*WHAT THIS TASK INVOLVES*
Copy out the records below, replacing "Where should I click to" with "Where do I click to" everywhere and changing nothing else. Leave out the pictures.

*DATA RECORDS*
···
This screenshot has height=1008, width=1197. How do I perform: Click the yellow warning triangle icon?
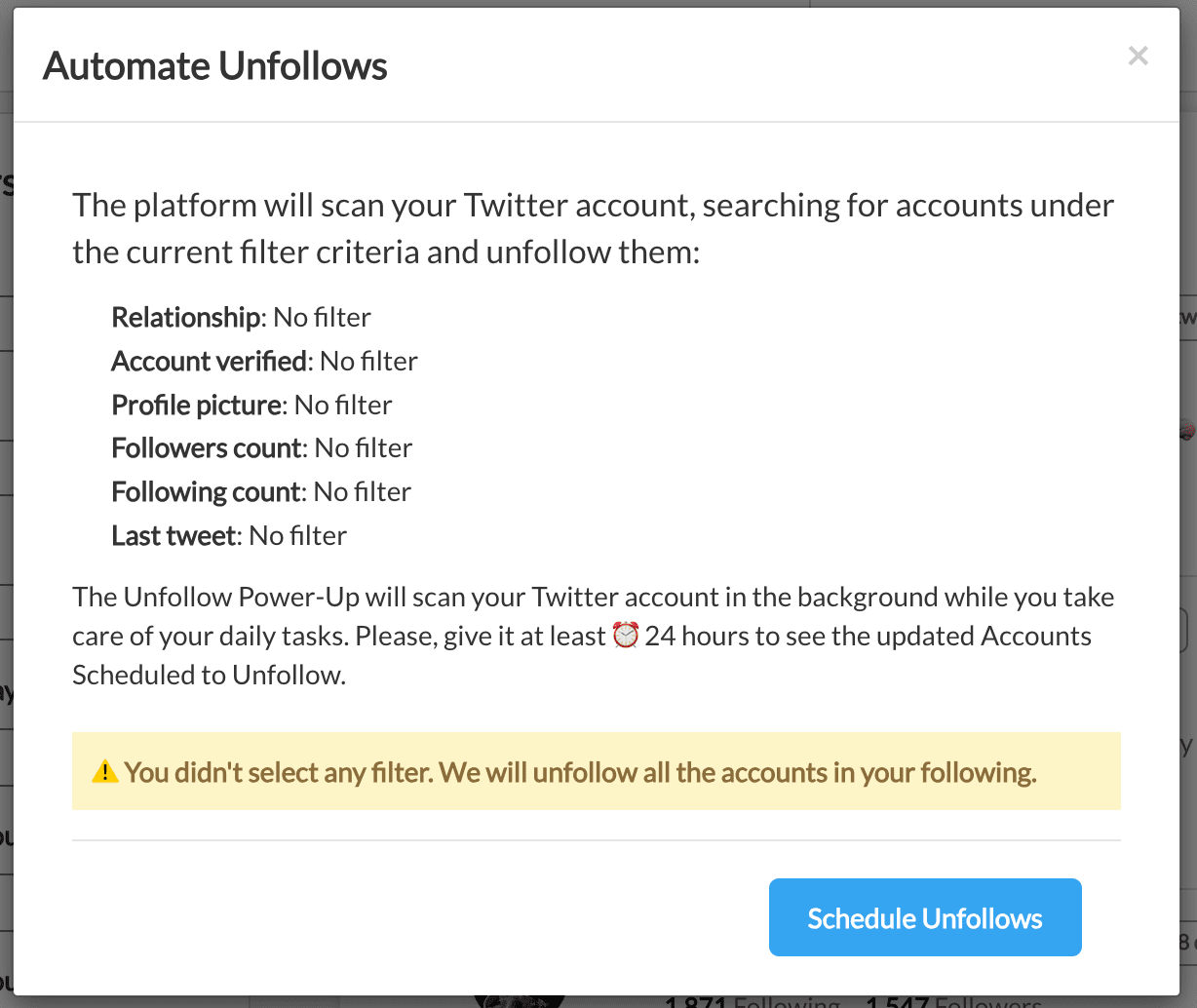pyautogui.click(x=104, y=773)
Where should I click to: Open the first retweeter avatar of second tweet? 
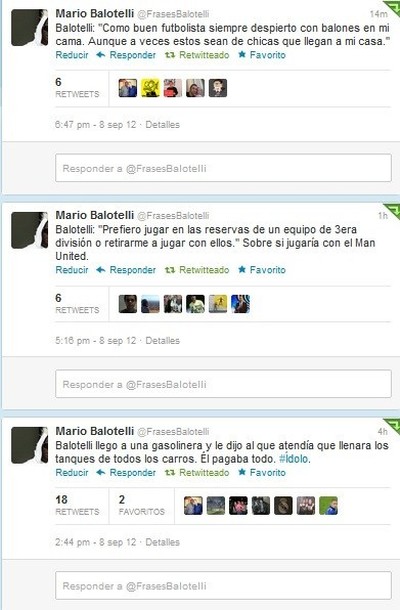pos(128,304)
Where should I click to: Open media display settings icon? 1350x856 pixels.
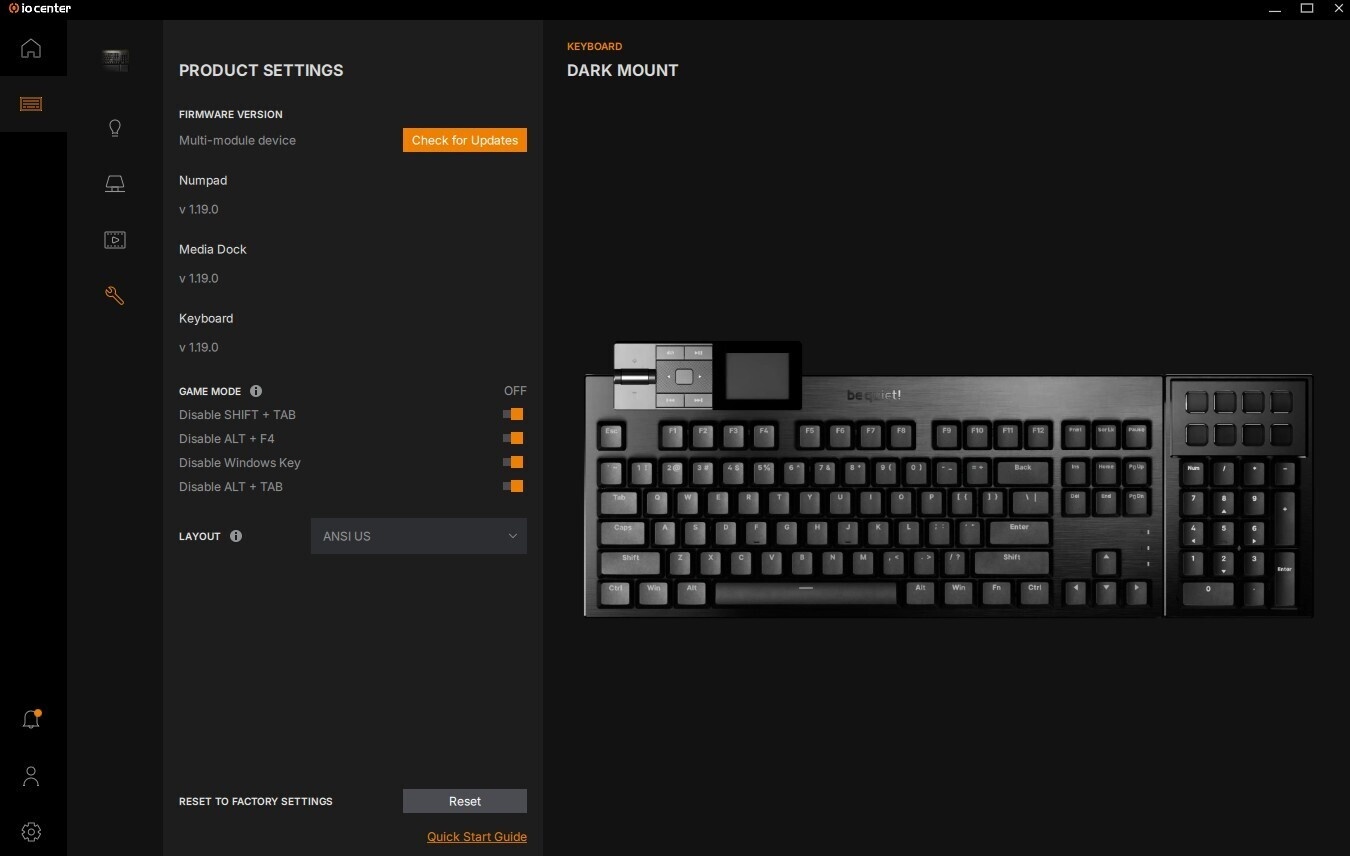115,240
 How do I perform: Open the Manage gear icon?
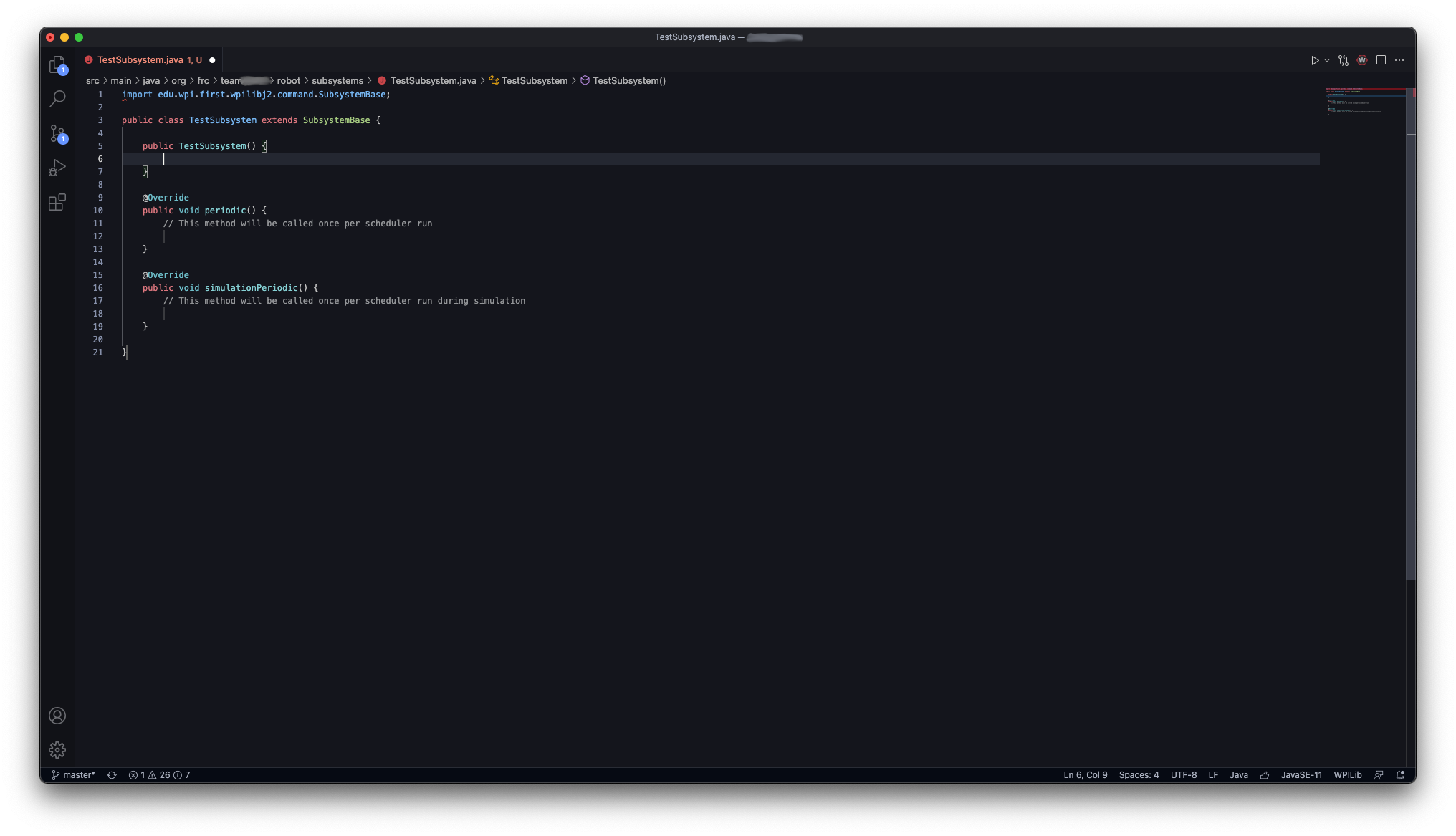click(57, 750)
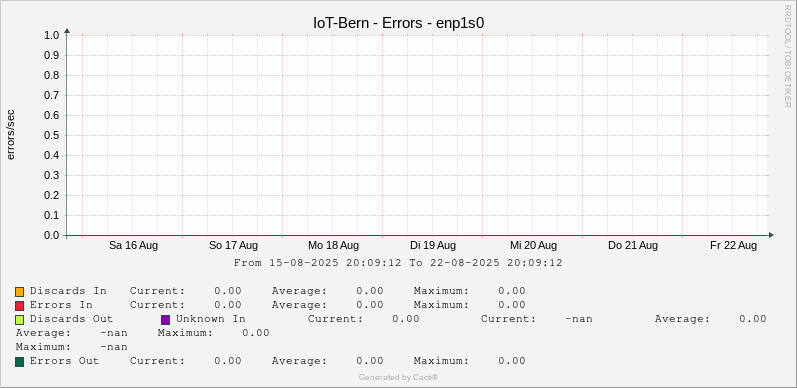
···
*TASK SOLUTION*
This screenshot has height=1008, width=1197. How do I perform: Click the yellow warning triangle icon?
pyautogui.click(x=104, y=773)
Where do I click to: Open the first retweeter avatar of second tweet? 
pos(128,304)
Where do I click to: Open media display settings icon? 1350x856 pixels.
115,240
 How do I perform: Open the Manage gear icon?
click(57, 750)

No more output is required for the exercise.